Dowry is considered a major contributor towards observed violence against women in India. Some of these offences include physical violence, emotional abuses, and even murder of brides and young girls prior to marriage. The predominant types of dowry crimes relate to cruelty (which includes torture and harassment), domestic violence (including physical, emotional and sexual assault), abetment to suicide and dowry death (including, issues of bride burning and murder).

Fraud 
A 2005 Canadian documentary film, Runaway Grooms, exposed a phenomenon of Indo-Canadian men taking advantage of the dowry system. These men would fraudulently return to India ostensibly seeking a new bride, but then abandon the woman and return to Canada without her as soon as they had secured possession of her dowry.

Cruelty 
Cruelty in the form of torture or harassment of a woman with the objective of forcing her to meet a demand for property or valuable security is a form of dowry crime. The cruelty could be in the form of verbal attacks or may be accompanied by beating or harassment in order to force the woman or her family to yield to dowry demands. In many instances, the cruelty may even force the woman to commit suicide and it has been specifically criminalized by the anti-dowry laws in India.

Domestic violence 

Domestic violence includes a broad spectrum of abusive and threatening behavior which includes physical, emotional, economic and sexual violence as well as intimidation, isolation and coercion. There are laws like the Protection of Women from Domestic Violence Act, 2005 that help to reduce domestic violence and to protect women's rights.

Abetment to suicide 
Continuing abuse by the husband and his family with threats of harm could lead to a woman committing suicide. In such situations, the dowry crime even extends to abetment of suicide, which includes all acts and attempts to intentionally advise, encourage, or assist in committing suicide. The impact of dowry can leave a woman helpless and desperate, which can cumulate in emotional trauma and abuse. Dowry related abuse causes emotional trauma, depression and suicide. The offence of abetment to suicide is significant because in many cases, the accused persons often bring up a defense that the victim committed suicide at her own volition, even though this may not be true in reality.

┄┄┄┄┄┄

• **THE TASKS**:
**A)** In the passage on dowry crimes in India, what is the title of the 2005 Canadian documentary film about Indo-Canadian men exploiting the dowry system?
**B)** Continue the passage on dowry crimes in India, picking up after its final sentence.
The records have no connection to the passage on dowry crimes in India.

Saved entries:

┄┄┄┄┄┄

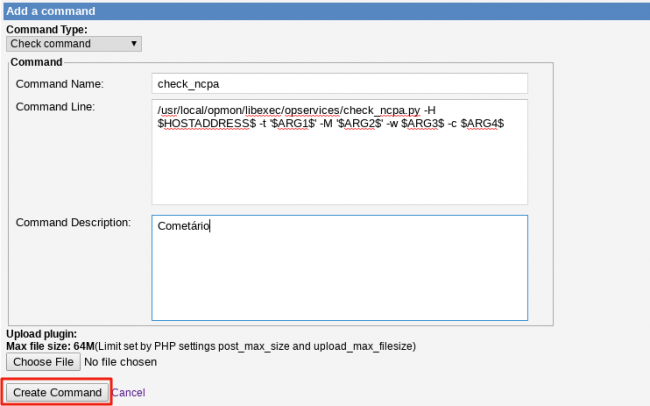Click the 'Upload plugin:' label
The height and width of the screenshot is (406, 650).
click(x=41, y=333)
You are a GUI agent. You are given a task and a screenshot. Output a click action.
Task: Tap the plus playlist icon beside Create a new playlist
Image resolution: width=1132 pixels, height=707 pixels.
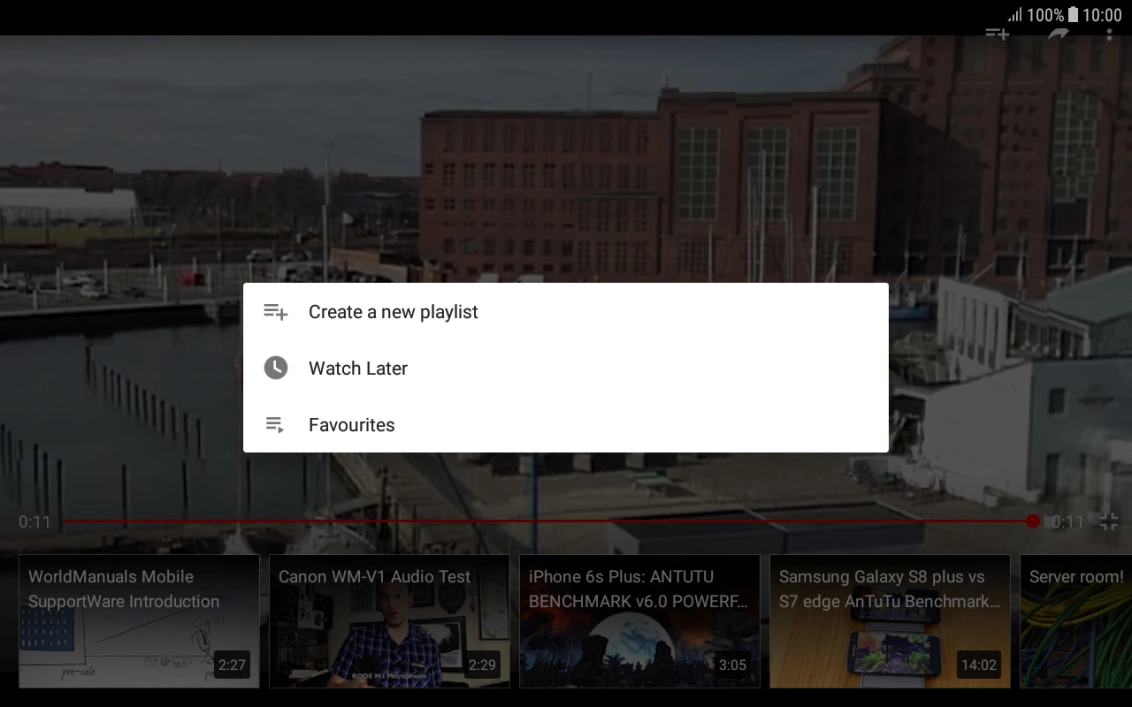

┄┄┄┄┄┄

• **OUTPUTS**:
**A)** Runaway Grooms

**B)**
Dowry murder 

Dowry deaths and dowry murder relate to a bride's suicide or killing committed by her husband and his family soon after the marriage because of their dissatisfaction with the dowry. It is typically the culmination of a series of prior domestic abuses by the husband's family. Most dowry deaths occur when the young woman, unable to bear the harassment and torture, commits suicide by hanging herself or consuming poison. Dowry deaths also include bride burning where brides are doused in kerosene and set ablaze by the husband or his family. Sometimes, due to their abetment to commit suicide, the bride may end up setting herself on fire.

Bride burnings are often disguised as accidents or suicide attempts. Bride burnings are the most common forms of dowry deaths for a wide range of reasons like kerosene being inexpensive, there being insufficient evidence after the murder and low chances of survival rate. Apart from bride burning, there are some instances of poisoning, strangulation, acid attacks, etc., as a result of which brides are murdered by the groom's family.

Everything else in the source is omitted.